1. The utility model provides a polishing dish, is applicable to with the cooperation of gyration dish in order to treat polishing element and polish, its characterized in that, the inside of polishing dish has the storage chamber that is used for storing polishing solution, the liquid outlet has been seted up to the polishing face of polishing dish, the liquid outlet through set up in polishing dish inside passageway with store the chamber intercommunication.

2. The polishing disc of claim 1, wherein the polishing surface of the polishing disc is a circular surface, and a plurality of liquid outlets are formed on the polishing surface, and the plurality of liquid outlets are distributed along a radial direction of the polishing surface.

3. The polishing disk of claim 2, wherein at least two of the plurality of fluid outlets are located on different circumferences of the polishing surface.

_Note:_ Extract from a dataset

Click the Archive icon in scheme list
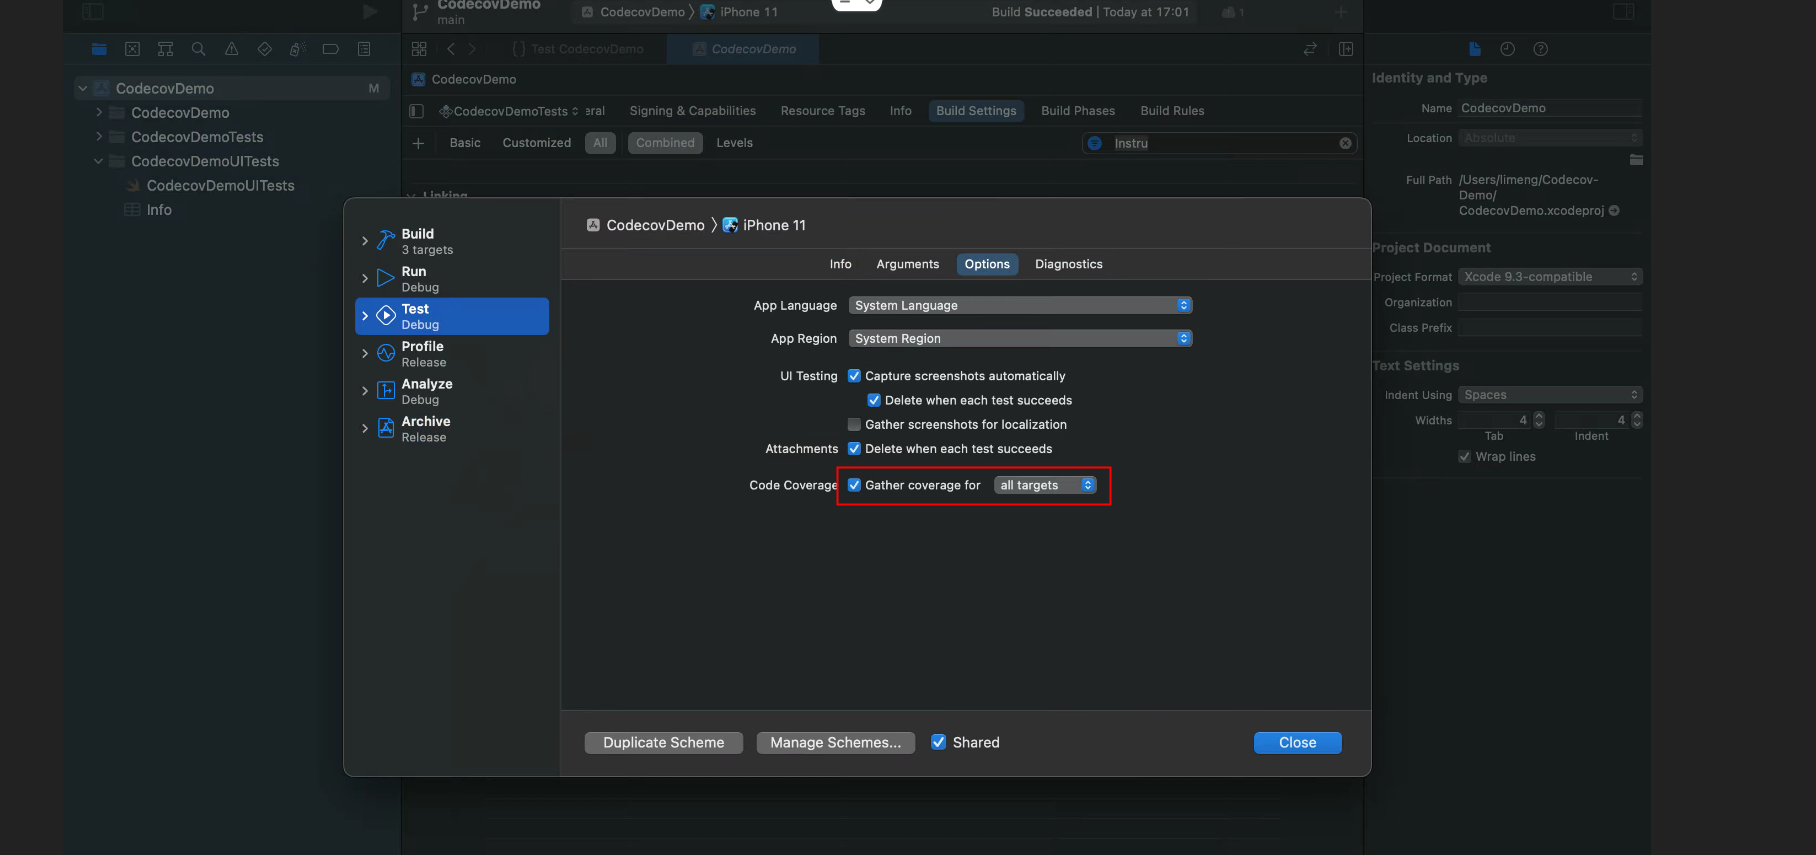The width and height of the screenshot is (1816, 855). pyautogui.click(x=386, y=429)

4. The polishing disk according to claim 1, wherein the polishing disk comprises a body, a flexible layer and a polishing layer which are fixedly connected in sequence, the flexible layer is fixed on the surface of the body on the side close to the rotary disk, and the surface of the polishing layer facing away from the flexible layer is the polishing surface.

5. The polishing pad of claim 4, wherein the body comprises a first housing and a second housing detachably connected, the first housing is covered on the second housing and positioned above the second housing, a bottom surface of the first housing is provided with a first groove, a top surface of the second housing is provided with a second groove matched with the first groove, and the first groove and the second groove form the storage cavity;

the polishing disc further comprises a sealing element, a sealing groove is formed in the bottom surface of the first shell and/or the top surface of the second shell, and the sealing element is arranged in the sealing groove.

6. The polishing pad of claim 5, wherein a filter screen is disposed inside the storage chamber, the filter screen being disposed between the first recess and the second recess.

7. The polishing disc of claim 6, wherein the filter mesh has a pore size of 0.5 to 1.5 microns.

8. A polishing system comprising a drive device, a feed assembly, a rotary disk, and the polishing disk of any one of claims 1 to 7, wherein the feed assembly is connected to the polishing disk and communicates with the storage chamber for feeding polishing liquid to the storage chamber, the element mounting surface of the rotary disk is disposed opposite to the polishing surface of the polishing disk, and the drive device is connected to the polishing disk so that the polishing disk is spaced apart from the rotary disk by a predetermined distance.

9. The polishing system of claim 8, wherein the fluid delivery assembly includes a pump for delivering the polishing fluid to the reservoir chamber at a predetermined delivery rate.

10. The polishing system of claim 9, wherein the polishing disk is provided with a pressure gauge for monitoring the hydraulic pressure in the reservoir.